• **The task**
Look through the listing below and report every line that contains "computer".
======
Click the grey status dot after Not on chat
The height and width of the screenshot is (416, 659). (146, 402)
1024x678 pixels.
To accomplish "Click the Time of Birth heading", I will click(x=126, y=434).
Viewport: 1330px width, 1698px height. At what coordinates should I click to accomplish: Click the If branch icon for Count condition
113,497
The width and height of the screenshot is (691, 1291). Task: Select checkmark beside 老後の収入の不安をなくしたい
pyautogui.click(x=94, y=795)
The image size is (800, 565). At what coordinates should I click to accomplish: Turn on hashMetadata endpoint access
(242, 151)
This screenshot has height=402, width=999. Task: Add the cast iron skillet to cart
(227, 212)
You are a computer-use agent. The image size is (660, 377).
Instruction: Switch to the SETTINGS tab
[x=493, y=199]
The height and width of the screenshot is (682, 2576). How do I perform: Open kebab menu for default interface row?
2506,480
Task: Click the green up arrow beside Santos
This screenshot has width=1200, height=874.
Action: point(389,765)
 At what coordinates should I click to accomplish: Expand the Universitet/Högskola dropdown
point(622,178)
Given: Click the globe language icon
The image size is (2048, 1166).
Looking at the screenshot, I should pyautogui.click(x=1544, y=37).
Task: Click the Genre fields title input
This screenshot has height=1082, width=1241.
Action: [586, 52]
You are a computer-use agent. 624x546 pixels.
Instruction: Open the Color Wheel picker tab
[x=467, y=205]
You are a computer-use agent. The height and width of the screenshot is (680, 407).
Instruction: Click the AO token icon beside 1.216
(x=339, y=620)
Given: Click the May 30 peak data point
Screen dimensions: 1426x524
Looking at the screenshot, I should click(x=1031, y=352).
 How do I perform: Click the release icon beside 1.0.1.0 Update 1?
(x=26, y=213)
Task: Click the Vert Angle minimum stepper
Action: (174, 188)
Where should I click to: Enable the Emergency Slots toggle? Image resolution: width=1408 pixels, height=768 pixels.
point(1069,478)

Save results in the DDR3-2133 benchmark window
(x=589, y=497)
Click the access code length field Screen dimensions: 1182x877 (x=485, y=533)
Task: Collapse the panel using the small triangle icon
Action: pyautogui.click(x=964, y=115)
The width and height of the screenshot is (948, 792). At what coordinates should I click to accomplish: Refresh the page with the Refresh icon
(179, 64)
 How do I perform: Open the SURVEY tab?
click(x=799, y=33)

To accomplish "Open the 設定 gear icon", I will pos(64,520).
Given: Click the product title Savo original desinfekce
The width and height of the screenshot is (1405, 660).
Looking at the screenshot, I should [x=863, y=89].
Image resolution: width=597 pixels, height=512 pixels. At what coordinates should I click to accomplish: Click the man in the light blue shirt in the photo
======
• **Result below**
You are a computer-use agent. The image size is (660, 377).
You are a computer-use agent. 624x546 pixels.
You are a computer-use agent. The height and width of the screenshot is (680, 407).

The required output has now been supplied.